Accordingly, we welcome proposals to increase the capacity of Housing Associations, as well as efforts to ensure that homes being built are of high-quality and fit the needs of the local community. The focus by some councils, with whom we have been working, on place-making and strengthening communities through new development offers an example of best practice which others can learn from.
However, there are still a number of areas where we have concerns and would like to see the next government address.
Firstly, the issue of land-banking must be approached in a way which does not undermine Britain’s strengths as a leading destination for international investment. Proposals put forward against land banking and to simplify the CPO process would diminish private landowners’ rights, which may dent confidence in the security of title. This is a cornerstone of the UK’s attractiveness as an investment jurisdiction and the fundamental principles on which land values derive their worth.
The next government must also fully exploit the potential of non-bank sources of finance to address Britain’s housing needs. Non-bank lenders, challenger banks, peer to peer platforms and institutional capital have become increasingly important to financing residential development in recent years, and help to encourage a more diverse pool of developers into the industry.
The current administration’s various funding initiatives via the HCA are pragmatic and on point in terms of providing capital to unlock particular issues on particular sites. But, in the absence of serious reform, the energies of developers, particularly smaller developers and builders, will continue to be stymied by an ongoing funding gap in the next Parliament.
Likewise, initiatives such as the Small Sites Small Builders project being developed in London, which is helping to match smaller developers with appropriate sites, are beginning to address this, but a step change is required if the full potential of this part of the industry is going to be realised.

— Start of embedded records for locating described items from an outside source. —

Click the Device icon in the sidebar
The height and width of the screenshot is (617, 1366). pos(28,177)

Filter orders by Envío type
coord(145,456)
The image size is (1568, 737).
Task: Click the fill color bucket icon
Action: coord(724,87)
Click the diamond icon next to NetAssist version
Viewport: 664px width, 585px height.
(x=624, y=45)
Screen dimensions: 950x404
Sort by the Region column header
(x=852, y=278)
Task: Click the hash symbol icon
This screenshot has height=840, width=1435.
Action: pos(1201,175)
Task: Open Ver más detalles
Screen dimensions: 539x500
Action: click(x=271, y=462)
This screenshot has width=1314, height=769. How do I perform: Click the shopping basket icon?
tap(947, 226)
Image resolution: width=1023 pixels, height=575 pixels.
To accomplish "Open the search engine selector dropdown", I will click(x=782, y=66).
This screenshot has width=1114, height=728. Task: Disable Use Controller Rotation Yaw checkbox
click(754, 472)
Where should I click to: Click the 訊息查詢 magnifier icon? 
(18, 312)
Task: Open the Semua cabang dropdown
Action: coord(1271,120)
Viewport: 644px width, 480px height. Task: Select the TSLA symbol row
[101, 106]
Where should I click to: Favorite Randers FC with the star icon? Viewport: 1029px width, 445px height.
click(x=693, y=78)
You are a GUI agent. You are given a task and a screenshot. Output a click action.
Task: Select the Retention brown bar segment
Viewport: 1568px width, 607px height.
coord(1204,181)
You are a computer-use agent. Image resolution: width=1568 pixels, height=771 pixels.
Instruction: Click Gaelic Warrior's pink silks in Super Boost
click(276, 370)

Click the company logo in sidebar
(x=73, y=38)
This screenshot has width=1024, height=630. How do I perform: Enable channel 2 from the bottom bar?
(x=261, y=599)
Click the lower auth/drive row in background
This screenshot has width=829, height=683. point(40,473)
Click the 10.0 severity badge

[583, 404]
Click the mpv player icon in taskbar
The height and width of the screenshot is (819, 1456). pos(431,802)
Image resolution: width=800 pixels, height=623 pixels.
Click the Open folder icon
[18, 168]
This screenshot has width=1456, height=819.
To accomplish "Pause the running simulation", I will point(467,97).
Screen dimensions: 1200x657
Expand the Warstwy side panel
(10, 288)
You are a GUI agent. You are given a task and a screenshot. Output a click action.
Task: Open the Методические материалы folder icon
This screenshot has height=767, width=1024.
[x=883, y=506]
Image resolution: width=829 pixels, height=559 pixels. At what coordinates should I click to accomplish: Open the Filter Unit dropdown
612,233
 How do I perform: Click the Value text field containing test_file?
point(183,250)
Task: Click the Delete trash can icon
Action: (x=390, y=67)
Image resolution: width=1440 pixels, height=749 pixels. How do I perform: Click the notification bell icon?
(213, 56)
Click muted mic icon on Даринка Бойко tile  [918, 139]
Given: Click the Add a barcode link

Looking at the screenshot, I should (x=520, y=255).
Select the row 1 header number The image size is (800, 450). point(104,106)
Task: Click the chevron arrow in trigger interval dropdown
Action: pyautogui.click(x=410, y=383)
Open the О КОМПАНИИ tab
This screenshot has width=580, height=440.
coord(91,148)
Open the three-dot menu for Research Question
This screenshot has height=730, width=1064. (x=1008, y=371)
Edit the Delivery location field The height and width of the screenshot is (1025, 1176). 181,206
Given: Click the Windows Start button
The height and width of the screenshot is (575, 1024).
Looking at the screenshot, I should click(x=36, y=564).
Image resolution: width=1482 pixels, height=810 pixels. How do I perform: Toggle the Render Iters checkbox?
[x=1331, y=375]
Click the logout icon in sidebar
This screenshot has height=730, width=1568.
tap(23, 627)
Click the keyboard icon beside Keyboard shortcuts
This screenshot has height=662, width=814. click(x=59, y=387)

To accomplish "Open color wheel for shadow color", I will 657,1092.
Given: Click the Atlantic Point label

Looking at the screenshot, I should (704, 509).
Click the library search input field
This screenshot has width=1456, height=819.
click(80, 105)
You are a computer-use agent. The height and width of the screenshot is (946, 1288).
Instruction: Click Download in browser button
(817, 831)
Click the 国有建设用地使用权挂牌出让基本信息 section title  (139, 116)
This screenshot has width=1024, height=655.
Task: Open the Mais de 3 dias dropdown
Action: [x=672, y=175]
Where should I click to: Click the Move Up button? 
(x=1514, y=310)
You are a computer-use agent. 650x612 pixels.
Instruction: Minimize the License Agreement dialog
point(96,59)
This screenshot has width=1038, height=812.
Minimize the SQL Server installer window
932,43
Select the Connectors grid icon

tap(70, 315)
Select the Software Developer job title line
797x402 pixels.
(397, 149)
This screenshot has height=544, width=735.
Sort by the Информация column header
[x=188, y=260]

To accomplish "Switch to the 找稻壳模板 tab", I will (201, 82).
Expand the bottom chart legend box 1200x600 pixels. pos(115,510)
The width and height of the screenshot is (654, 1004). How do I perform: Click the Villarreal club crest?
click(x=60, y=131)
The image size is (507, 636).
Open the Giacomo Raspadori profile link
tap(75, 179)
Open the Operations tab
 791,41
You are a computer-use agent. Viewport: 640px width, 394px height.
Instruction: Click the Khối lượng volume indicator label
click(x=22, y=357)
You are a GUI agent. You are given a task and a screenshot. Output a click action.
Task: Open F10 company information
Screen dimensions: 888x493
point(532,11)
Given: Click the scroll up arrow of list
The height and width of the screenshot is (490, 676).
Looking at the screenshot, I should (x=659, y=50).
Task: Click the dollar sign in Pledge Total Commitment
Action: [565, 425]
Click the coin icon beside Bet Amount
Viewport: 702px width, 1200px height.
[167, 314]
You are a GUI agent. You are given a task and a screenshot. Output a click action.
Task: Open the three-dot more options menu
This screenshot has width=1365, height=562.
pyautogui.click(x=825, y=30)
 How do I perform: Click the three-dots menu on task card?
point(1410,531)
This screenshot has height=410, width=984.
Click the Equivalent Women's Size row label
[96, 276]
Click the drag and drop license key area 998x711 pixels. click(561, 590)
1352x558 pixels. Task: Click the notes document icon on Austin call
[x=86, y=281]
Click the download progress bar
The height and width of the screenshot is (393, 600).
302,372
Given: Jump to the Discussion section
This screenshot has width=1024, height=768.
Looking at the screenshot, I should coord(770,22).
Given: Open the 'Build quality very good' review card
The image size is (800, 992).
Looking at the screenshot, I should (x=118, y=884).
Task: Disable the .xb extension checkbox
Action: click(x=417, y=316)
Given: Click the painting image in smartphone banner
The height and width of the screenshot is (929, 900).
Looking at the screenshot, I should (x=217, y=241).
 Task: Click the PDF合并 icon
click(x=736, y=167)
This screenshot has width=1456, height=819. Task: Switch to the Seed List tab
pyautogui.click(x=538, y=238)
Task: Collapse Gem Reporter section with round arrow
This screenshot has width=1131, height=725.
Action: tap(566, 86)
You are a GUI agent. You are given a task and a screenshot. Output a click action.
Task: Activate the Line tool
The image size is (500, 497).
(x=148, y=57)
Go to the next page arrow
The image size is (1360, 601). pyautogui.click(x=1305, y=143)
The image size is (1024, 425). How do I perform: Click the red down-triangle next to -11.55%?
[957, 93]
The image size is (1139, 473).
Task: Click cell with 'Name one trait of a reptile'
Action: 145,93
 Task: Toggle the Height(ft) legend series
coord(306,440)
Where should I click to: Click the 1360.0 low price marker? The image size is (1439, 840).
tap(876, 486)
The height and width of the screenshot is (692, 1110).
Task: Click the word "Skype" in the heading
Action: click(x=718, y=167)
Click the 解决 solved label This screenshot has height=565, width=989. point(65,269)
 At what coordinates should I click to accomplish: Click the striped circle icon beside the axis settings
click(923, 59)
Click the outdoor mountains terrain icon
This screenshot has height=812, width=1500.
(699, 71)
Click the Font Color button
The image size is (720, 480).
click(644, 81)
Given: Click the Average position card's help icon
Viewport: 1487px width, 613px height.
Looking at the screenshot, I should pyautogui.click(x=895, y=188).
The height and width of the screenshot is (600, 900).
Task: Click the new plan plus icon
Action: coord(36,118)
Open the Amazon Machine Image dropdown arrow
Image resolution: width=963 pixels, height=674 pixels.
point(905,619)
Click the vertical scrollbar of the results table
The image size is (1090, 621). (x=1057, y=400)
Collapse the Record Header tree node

A diverse pool of developers should also encourage much needed innovation in the industry. New construction methods such as modular housing will require new financial products to fund them before they can become mainstream delivery methods.
We therefore call on the next government to take further steps, working with local planning authorities, to rethink their approach to land-banking reform and ensure that the potential of non-bank finance is fully exploited in the next Parliament. If these measures are properly considered, this will help create a more innovative and resilient housing market that is able to build the homes which Britain desperately needs.